→ **Problem statement**: Bring together copies of the lines in the data below that contain the word "computer".

→ **Input**:
........

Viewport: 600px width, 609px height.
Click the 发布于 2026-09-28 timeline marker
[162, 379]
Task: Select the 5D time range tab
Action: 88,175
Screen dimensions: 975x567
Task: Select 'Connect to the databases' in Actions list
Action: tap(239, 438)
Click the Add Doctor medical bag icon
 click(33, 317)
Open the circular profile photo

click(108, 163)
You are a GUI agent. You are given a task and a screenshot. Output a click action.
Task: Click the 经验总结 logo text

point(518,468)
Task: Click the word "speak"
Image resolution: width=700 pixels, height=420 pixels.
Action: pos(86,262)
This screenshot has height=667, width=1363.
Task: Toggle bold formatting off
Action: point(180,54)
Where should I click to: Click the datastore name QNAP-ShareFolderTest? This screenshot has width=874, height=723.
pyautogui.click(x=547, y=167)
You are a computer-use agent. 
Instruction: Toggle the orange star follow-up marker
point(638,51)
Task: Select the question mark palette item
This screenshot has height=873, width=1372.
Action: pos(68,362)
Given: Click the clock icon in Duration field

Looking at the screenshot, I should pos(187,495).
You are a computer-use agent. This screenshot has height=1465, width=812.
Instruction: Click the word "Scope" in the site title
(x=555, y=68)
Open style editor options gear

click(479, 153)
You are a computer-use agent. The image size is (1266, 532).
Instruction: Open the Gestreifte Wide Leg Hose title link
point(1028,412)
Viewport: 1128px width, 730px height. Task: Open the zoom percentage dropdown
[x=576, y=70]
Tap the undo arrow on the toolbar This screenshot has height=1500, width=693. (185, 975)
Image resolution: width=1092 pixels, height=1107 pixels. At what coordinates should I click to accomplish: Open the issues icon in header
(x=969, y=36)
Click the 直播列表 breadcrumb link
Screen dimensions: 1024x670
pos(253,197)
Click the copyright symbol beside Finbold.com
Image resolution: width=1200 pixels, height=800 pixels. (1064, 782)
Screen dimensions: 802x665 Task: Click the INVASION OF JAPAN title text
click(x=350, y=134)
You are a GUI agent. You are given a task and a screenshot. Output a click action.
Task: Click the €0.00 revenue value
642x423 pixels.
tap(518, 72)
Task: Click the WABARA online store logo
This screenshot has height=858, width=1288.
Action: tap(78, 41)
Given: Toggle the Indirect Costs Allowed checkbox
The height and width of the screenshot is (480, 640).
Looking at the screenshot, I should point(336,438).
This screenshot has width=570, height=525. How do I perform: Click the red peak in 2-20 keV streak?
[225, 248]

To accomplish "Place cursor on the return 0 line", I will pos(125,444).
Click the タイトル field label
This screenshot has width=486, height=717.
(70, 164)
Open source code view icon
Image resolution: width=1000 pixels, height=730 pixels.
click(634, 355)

........

→ **Your response**:
You are a computer-use agent. 
You are a computer-use agent. This screenshot has height=1465, width=812.
You are a computer-use agent. The image size is (1266, 532).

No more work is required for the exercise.